DOCUMENT EXTRACT -

──────

Contemplative Life

Delicious Sabbath: From Obligation to Invitation

I still remember a couple of years ago when my family, all six of us–Tara, Liam, Iona, Karis, Maira, and me–had just returned from a wonderful vacation.  Whether you’ve already had yours or the last weeks of August still hold its promise, I hope you have or will experience what we did in Florida.  It was simply delightful, and deeply restful.  It was for us the chance to mindfully enjoy the many gifts of God, together, and thank God in the midst of it, together, and not work, but play, eat well, enjoy creation, rest, and have a lot of fun, together, with God.  This year’s vacation felt like a taste of what Sabbath can be and ought to be.  And it was delicious.

Mention Sabbath to many of us, and too quickly the response can be, “It feels like an impossibility.  It feels like another thing to do.  I’m too busy.  I don’t find it restful.”  These emotional resistances betray an anemic understanding of what Sabbath is and what it’s for, and who it’s for.

──────

DATA BLOCK -
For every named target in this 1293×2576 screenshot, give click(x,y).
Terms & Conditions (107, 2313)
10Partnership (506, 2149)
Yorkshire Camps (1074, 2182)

──────

GIVEN TASK -
Please reproduce the Sabbath passage above in full, word for word, leaving out the data.

RESPONSE TO THE TASK -
Contemplative Life

Delicious Sabbath: From Obligation to Invitation

I still remember a couple of years ago when my family, all six of us–Tara, Liam, Iona, Karis, Maira, and me–had just returned from a wonderful vacation.  Whether you’ve already had yours or the last weeks of August still hold its promise, I hope you have or will experience what we did in Florida.  It was simply delightful, and deeply restful.  It was for us the chance to mindfully enjoy the many gifts of God, together, and thank God in the midst of it, together, and not work, but play, eat well, enjoy creation, rest, and have a lot of fun, together, with God.  This year’s vacation felt like a taste of what Sabbath can be and ought to be.  And it was delicious.

Mention Sabbath to many of us, and too quickly the response can be, “It feels like an impossibility.  It feels like another thing to do.  I’m too busy.  I don’t find it restful.”  These emotional resistances betray an anemic understanding of what Sabbath is and what it’s for, and who it’s for.